→ Information given
►

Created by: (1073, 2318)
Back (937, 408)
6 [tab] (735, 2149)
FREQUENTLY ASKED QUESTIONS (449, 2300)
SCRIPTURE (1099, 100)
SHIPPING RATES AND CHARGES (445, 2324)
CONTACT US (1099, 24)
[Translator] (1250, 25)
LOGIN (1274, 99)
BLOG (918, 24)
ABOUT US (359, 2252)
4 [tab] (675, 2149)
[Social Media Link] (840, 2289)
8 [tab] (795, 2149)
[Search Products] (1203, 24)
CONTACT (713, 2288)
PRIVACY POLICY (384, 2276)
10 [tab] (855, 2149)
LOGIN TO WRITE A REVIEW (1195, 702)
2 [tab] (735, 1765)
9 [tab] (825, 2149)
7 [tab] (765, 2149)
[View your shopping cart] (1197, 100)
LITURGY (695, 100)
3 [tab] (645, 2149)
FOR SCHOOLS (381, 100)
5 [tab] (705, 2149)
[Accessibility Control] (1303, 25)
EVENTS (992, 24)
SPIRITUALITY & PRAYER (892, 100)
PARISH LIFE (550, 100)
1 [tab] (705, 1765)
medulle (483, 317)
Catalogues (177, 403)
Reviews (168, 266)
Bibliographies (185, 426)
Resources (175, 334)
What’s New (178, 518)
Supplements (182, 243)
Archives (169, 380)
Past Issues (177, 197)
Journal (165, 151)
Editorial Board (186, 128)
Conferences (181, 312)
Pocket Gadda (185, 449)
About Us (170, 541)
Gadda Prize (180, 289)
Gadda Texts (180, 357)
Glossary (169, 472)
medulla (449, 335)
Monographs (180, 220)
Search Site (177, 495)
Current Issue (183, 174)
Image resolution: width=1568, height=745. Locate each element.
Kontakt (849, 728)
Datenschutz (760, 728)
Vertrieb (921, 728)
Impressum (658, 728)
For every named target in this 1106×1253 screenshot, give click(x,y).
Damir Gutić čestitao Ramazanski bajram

◄

→ Stated problem
Rewrite the entries from the line containing "[Translator] (1250, 25)" through the line containing "3 [tab] (645, 2149)", both included, and shift every coordinate in them up by 13.

→ Result of this exercise
[Translator] (1263, 38)
LOGIN (1287, 112)
BLOG (931, 37)
ABOUT US (372, 2265)
4 [tab] (688, 2162)
[Social Media Link] (853, 2302)
8 [tab] (808, 2162)
[Search Products] (1216, 37)
CONTACT (726, 2301)
PRIVACY POLICY (397, 2289)
10 [tab] (868, 2162)
LOGIN TO WRITE A REVIEW (1208, 715)
2 [tab] (748, 1778)
9 [tab] (838, 2162)
7 [tab] (778, 2162)
[View your shopping cart] (1210, 113)
LITURGY (708, 113)
3 [tab] (658, 2162)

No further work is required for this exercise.